Brano →
Accoglienza dorata, ras pagati due volte: dallo Stato e dai migranti

accoglienza rifugiati caporali sila “I migranti fruttano più della droga”, disse il ras delle cooperative Salvatore Buzzi intercettato dal Ros nell’ambito dell’inchiesta Mafia Capitale. Come non dargli ragione a vedere cosa succede non solo con il traffico quotidiano di esseri umani, ma soprattutto per la loro gestione. Un business da capogiro da far venire le vertigini ai cartelli di narcotrafficanti sudamericani.

E’ un bubbone che rischia di implodere quello dei centri di accoglienza per i migranti. Quanto scoperto a Camigliatello Silano, nel cosentino, non è il primo e non sarà l’ultimo caso in ordine allo sfruttamento di manodopera, questa volta in danno a rifugiati, costretti a lavorare per undici ore al giorno a raccogliere fragole e patate della Sila o a pascolare il gregge.

Secondo quanto accertato dai carabinieri di Cosenza in una inchiesta coordinata dalla locale procura della Repubblica, i migranti al mattino presto venivano dislocati dai responsabili dei centri di accoglienza presso alcune aziende agricole che si vedevano così ceduta manodopera a basso costo.

Una forma illecita, giacché i responsabili delle due strutture nel mirino degli inquirenti per mantenere i profughi incassano dallo Stato 35 euro al giorno. E quì, ad alcuni indagati viene contestato anche il reato di tentata truffa e di abuso di ufficio. Somma che, secondo quanto riferito dal procuratore capo Mario Spagnuolo, a questo punto, “rimaneva netta nelle tasche” degli organizzatori delle residenze per gli immigrati. Tutto guadagno, insomma.

Righe fornite →
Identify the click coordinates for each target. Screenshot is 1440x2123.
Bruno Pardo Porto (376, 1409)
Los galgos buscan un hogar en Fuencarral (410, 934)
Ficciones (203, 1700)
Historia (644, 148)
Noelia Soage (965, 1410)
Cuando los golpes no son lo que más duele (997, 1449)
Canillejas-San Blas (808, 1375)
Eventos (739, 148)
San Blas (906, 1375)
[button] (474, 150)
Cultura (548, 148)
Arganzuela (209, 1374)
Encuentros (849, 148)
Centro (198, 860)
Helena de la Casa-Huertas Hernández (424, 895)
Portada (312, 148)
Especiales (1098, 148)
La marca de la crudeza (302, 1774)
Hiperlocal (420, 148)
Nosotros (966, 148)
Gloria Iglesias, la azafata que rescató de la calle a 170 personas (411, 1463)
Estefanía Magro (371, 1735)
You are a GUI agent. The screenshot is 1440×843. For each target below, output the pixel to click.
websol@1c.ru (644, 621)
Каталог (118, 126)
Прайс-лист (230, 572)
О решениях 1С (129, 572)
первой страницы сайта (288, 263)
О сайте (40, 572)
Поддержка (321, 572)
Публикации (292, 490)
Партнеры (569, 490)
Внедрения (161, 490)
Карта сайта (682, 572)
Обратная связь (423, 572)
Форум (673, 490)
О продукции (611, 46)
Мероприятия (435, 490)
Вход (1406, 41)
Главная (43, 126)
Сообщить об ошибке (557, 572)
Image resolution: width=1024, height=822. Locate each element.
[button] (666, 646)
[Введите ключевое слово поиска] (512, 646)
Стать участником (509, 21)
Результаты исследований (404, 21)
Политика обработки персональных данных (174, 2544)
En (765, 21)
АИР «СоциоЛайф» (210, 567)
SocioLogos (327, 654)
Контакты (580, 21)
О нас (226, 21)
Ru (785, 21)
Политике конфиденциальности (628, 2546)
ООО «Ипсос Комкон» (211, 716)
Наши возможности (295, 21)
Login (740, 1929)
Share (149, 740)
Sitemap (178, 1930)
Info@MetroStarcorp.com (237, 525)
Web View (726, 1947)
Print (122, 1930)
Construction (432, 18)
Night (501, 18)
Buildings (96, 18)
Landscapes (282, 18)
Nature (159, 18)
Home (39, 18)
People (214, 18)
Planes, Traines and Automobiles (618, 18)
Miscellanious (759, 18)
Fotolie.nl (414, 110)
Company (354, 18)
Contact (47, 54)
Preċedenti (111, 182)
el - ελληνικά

Compiti da svolgere →
• 1. Nel brano sui centri di accoglienza, per quante ore al giorno erano costretti a lavorare i rifugiati?
• 2. Prosegui il brano sui centri di accoglienza dal punto in cui si interrompe.
Le righe non hanno nulla a che vedere con il brano sui centri di accoglienza.

Risposte →
• 1. Undici ore al giorno.

• 2.
E’ poi c’era il caporalato, dove si fa anche la cresta sul lavoro altrui. Nella circostanza, sarebbero stati pagati due volte. Immigrati sfruttati “che dipendono in tutto e per tutto da chi ha il compito di organizzare la loro residenza e invece li ha sfruttati per farli lavorare in condizioni disumane e veramente mortificanti”.

A far scattare l’inchiesta la denuncia di un immigrato stufo di essere sfruttato. Dal settembre 2016 i militari della stazione di Camigliatello Silano e del comando provinciale guidato dal colonnello Fabio Ottaviani, indagano e viene a galla una vera propria “agenzia del caporalato”, un centro per l’impiego clandestino che cedeva manodopera a prezzi stracciati ad aziende del posto per la raccolta di patate e fragole, piuttosto che per pascolare il bestiame. Tutto, ha detto il procuratore aggiunto Marisa Manzini, “in condizioni lesive della dignità umana”. Le indagini sono ancora in corso e non si escludono altri blitz nel mondo dorato dell’accoglienza.